● BRIEF:
Each record should be returned exactly as it is written.
*** EXERCISE DATA
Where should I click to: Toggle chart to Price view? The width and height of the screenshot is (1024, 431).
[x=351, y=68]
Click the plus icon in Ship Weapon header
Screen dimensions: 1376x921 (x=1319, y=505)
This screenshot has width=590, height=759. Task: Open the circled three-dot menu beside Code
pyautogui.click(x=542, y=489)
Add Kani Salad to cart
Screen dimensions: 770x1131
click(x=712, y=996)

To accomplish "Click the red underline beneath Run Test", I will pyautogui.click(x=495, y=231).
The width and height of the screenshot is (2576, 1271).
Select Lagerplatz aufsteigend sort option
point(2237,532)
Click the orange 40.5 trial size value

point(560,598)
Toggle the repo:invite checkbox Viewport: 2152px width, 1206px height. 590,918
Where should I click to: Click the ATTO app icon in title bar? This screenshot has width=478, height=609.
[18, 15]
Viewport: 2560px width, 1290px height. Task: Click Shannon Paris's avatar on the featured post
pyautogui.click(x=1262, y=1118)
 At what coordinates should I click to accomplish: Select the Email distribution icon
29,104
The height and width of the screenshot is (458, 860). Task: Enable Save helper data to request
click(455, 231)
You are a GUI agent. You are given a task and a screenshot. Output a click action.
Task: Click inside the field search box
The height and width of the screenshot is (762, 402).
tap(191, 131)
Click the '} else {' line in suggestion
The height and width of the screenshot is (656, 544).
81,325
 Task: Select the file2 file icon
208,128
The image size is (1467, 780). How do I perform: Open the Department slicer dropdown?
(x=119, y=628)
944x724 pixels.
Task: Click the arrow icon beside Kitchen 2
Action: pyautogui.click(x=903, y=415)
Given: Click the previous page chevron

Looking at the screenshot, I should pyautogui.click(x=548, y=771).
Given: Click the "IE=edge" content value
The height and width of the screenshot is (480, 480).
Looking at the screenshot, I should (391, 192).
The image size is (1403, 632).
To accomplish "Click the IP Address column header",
******
● ANSWER FOR THIS EXERCISE:
Where should I click to: Toggle chart to Price view? The width and height of the screenshot is (1024, 431).
[x=351, y=68]
Click the plus icon in Ship Weapon header
Screen dimensions: 1376x921 (x=1319, y=505)
This screenshot has width=590, height=759. Task: Open the circled three-dot menu beside Code
pyautogui.click(x=542, y=489)
Add Kani Salad to cart
Screen dimensions: 770x1131
click(x=712, y=996)

To accomplish "Click the red underline beneath Run Test", I will pyautogui.click(x=495, y=231).
The width and height of the screenshot is (2576, 1271).
Select Lagerplatz aufsteigend sort option
point(2237,532)
Click the orange 40.5 trial size value

point(560,598)
Toggle the repo:invite checkbox Viewport: 2152px width, 1206px height. 590,918
Where should I click to: Click the ATTO app icon in title bar? This screenshot has width=478, height=609.
[18, 15]
Viewport: 2560px width, 1290px height. Task: Click Shannon Paris's avatar on the featured post
pyautogui.click(x=1262, y=1118)
 At what coordinates should I click to accomplish: Select the Email distribution icon
29,104
The height and width of the screenshot is (458, 860). Task: Enable Save helper data to request
click(455, 231)
You are a GUI agent. You are given a task and a screenshot. Output a click action.
Task: Click inside the field search box
The height and width of the screenshot is (762, 402).
tap(191, 131)
Click the '} else {' line in suggestion
The height and width of the screenshot is (656, 544).
81,325
 Task: Select the file2 file icon
208,128
The image size is (1467, 780). How do I perform: Open the Department slicer dropdown?
(x=119, y=628)
944x724 pixels.
Task: Click the arrow icon beside Kitchen 2
Action: pyautogui.click(x=903, y=415)
Given: Click the previous page chevron

Looking at the screenshot, I should pyautogui.click(x=548, y=771).
Given: Click the "IE=edge" content value
The height and width of the screenshot is (480, 480).
Looking at the screenshot, I should (391, 192).
The image size is (1403, 632).
To accomplish "Click the IP Address column header",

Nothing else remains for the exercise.